Formulation #10 is mixed in the order listed, and heated to 80 F.

These formulations were found to reduce the appearance of fine lines and wrinkles in subjects that applied the formulations daily for thirty days. It should be noted that Bioserum, which is obtainable from Atrium Biosciences, Ontario Canada, may contain one or more of the following: placental protein, amniotic fluid, calf skin extract, and serum protein. Also, phenochem may contain one or more of the following: Methyl Paraben, Ethyl Paraben, Propyl Paraben, Butyl Paraben, and Isobutyl Paraben, and sodium methylparaban imidizolidinyl urea. Additional components that may be included in some formulations of products that reduce the appearance of fine lines and wrinkles include: igepal cephene distilled, synasol, ethoxylated glycerides, trisodium EDTA, potassium sorbate, citric acid, ascorbic acid, and distilled water. For example, one formulation contains: Collagen (Marine), Distilled Water, Igepal Cephene Distilled, Methyl Paraben, Ethyl Paraben, Propyl Paraben, Butyl Paraben, Isobutyl Paraben, Synasol, Serum Protein, Purified Water, Amniotic Fluid. Placental Protein. Calfskin Extract, Hydrolyzed Collagen Sodium Methylparaben Imidazolidinyl Urea. Ethoxylated Glycerides, Trisodium EDTA, Potassium Sorbate, Citric Acid, and Ascorbic Acid.

SPOT FAT REDUCERS
FORMULATION #1
Epigallocatechin Gallate (ECGC) 40 g
Ethyl Alcohol 100 ml
Distilled Water 100 ml
Ethoxylated macadamia nut oil 60 ml
(16 ethoxylations/molecule)
Lipase 1 ml
FORMULATION #2
Epigallocatechin Gallate 40 g
(ECGC)(DSM, Netherlands)
Ethyl Alcohol 100 ml
Distilled Water 100 ml
Ethoxylated macadamia nut oil 60 ml
(16 ethoxylations/molecule)
Lipase 1 ml
Caffeine 2.0 g

These formulations were found to reduce fat when applied to the body in individual. Polyphenols other than ECGC, such as analogs of green tea extract, are suitable in the above formulations and can be substituted for or used in combination with ECGC in the above formulations. The following example describes experiments that employed two different skin cell model systems to evaluate the ability of a transdermal delivery composition containing collagen to transport collagen to skin cells.

EXAMPLE 5

In this example, it is shown that a transdermal delivery composition of the invention comprising marine type 1 collagen or native collagen efficiently transported the delivered agent to skin cells. Two different in vitro skin cell model systems were used, human cadaver skin and a cellulose acetate skin cell model system. Based on the physiology of the skin, three possible pathways exist for passive transport of molecules through the skin to the vascular network: (1) intercellular diffusion through the lipid lamellae; (2) transcellular diffusion through both the keratinocytes and lipid lamellae; and (3) diffusion through appendages (hair follicles and sweat ducts). The cellulose acetate skin model evaluates the ability of the delivered agent to transport using the first two pathways and the human cadaver skin evaluates the ability to use all three pathways.
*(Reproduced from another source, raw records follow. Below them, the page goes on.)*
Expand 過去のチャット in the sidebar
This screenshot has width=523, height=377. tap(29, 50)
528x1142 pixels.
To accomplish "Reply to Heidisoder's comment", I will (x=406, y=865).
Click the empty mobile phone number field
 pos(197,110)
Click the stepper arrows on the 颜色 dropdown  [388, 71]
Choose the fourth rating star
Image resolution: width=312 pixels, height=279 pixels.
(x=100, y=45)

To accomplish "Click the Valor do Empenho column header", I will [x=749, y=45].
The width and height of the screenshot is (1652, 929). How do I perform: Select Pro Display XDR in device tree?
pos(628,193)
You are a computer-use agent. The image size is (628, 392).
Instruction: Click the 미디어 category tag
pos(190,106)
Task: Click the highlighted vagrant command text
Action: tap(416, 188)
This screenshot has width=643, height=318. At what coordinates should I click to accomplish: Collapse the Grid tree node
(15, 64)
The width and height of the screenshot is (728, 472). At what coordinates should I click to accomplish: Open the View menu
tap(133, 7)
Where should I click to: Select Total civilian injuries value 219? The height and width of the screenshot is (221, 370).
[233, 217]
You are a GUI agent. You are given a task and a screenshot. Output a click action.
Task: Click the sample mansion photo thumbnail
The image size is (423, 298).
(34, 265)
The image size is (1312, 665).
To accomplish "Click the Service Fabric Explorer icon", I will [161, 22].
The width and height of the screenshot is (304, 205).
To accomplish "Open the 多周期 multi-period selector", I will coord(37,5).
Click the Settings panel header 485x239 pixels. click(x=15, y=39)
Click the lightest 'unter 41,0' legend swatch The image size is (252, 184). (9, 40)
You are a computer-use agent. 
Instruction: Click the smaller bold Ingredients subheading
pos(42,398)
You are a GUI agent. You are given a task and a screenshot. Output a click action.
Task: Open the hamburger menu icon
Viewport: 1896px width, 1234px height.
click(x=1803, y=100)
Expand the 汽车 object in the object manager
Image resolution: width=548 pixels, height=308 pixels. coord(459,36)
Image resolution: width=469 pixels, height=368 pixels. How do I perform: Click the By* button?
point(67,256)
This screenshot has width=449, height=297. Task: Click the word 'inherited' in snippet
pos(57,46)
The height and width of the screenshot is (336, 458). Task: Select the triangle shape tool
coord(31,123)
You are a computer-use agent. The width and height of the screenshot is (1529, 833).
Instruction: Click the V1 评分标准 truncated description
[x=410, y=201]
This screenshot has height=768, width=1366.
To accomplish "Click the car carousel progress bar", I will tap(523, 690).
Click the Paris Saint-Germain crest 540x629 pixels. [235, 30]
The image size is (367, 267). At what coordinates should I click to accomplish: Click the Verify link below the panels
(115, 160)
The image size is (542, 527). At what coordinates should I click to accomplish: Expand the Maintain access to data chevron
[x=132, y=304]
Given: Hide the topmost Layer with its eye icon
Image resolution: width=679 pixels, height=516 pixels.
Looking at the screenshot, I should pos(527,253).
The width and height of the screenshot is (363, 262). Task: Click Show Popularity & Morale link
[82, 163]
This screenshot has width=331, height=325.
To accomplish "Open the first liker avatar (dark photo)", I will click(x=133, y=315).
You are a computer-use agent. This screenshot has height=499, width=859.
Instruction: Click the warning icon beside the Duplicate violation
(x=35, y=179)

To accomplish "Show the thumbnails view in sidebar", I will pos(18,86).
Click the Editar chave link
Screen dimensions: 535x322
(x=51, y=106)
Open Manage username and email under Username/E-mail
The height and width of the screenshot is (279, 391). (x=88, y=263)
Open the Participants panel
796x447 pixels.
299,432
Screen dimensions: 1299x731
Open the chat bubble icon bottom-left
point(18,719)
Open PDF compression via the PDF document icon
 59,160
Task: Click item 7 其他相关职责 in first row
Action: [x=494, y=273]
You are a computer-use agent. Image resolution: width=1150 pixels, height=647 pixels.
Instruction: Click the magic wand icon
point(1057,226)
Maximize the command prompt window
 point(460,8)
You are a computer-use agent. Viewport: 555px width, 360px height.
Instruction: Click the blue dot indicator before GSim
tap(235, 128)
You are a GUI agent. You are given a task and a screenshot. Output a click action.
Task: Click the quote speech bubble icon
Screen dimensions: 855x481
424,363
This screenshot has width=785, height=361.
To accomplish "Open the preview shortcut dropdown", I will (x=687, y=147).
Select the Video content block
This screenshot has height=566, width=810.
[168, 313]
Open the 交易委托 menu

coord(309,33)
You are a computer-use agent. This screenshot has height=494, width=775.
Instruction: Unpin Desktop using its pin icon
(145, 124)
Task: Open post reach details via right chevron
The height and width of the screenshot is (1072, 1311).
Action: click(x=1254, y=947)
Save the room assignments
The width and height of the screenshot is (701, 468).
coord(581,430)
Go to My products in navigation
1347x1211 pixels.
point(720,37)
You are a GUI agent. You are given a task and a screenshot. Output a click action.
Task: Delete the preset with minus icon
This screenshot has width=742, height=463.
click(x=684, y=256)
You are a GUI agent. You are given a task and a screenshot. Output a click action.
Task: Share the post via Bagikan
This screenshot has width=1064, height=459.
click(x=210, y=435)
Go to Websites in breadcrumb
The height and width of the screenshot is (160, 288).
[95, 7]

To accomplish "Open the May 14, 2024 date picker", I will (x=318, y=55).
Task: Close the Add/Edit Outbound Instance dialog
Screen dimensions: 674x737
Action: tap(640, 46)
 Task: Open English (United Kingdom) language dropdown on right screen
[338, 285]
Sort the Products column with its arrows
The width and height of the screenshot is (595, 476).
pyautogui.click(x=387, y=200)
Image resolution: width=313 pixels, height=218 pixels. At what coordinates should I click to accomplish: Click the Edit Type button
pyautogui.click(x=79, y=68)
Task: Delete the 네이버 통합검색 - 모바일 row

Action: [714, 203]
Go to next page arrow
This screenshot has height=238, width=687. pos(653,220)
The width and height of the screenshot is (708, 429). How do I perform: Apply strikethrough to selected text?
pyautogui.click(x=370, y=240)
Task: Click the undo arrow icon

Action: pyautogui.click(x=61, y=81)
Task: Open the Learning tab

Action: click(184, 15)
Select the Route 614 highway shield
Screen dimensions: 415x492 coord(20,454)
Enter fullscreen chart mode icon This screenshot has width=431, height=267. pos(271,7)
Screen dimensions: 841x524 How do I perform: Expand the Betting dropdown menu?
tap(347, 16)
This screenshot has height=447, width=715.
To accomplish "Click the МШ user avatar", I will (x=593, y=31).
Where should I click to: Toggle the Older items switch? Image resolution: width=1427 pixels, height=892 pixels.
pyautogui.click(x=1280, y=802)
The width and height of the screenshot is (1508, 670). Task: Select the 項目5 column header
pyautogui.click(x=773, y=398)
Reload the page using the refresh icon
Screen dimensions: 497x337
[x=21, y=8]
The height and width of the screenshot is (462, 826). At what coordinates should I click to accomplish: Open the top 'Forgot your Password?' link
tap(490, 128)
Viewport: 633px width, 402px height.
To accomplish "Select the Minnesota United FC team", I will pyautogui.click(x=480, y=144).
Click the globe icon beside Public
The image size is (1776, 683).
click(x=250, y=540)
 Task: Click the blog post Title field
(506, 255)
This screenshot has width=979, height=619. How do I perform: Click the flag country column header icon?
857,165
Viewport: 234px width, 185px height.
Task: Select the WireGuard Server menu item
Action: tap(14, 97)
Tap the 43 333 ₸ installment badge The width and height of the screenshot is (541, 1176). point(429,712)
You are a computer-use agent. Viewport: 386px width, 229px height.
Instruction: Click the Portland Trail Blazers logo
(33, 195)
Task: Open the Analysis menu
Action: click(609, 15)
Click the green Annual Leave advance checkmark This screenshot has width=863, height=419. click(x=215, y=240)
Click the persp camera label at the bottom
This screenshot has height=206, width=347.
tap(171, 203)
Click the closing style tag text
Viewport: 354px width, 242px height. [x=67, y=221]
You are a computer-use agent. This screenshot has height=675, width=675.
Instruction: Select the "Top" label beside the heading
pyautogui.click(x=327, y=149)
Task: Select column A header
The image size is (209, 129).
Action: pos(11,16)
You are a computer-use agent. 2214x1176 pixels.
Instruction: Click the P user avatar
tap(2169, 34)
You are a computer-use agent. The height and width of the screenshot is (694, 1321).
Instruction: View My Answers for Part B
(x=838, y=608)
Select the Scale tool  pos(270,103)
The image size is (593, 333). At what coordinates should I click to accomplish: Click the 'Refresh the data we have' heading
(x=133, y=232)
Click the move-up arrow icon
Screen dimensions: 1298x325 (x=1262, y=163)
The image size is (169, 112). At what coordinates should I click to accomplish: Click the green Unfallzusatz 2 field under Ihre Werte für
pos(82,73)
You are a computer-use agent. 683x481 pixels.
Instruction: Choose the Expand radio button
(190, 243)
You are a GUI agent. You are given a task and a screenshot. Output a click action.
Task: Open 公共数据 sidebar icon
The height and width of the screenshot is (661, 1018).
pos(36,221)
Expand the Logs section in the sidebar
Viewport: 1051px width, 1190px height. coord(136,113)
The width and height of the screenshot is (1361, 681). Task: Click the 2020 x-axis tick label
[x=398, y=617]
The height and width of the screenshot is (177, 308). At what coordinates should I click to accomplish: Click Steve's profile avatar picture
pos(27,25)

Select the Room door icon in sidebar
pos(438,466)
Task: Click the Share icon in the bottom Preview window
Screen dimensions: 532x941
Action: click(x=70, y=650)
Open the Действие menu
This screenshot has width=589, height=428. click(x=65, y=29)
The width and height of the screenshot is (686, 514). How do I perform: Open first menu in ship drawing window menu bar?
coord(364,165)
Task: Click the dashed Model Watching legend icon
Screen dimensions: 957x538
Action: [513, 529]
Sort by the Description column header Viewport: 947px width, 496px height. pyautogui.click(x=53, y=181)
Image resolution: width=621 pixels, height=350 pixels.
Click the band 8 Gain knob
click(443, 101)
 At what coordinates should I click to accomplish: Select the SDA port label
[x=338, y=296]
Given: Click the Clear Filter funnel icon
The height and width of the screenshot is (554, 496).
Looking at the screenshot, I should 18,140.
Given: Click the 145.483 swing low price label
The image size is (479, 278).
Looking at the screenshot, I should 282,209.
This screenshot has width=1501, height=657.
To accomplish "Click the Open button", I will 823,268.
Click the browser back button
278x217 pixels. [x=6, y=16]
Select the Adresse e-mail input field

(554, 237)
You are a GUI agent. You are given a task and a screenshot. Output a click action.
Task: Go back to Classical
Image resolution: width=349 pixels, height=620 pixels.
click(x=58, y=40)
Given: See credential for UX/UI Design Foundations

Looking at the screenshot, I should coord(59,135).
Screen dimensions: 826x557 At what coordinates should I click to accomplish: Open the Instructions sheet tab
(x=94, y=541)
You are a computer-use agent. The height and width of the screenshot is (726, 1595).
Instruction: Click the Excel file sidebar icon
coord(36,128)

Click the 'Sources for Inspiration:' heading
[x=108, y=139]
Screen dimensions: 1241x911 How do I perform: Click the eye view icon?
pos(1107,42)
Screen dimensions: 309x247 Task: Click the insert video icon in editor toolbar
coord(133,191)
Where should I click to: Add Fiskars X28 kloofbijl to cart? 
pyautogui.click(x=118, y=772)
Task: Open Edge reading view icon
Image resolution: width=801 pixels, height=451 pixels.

In brief, the transdermal delivery composition comprising collagen was applied to the cellulose acetate and the human cadaver skin in a diffusion chamber and the results were recorded after 10 minutes, 30 minutes and one hour. The diffused material was analyzed by a spectrophotometer (Hitachi U2000 multiscan spectrophotometer). A portion of the diffused material was also separated on a gel by electrophoresis and the collagen was stained using a collagen-specific dye. A portion of the diffused material was also immunoprecipitated using polyclonal antibodies specific for collagens types 1-7 and the immunoprecipitates were analyzed by immunodiffusion.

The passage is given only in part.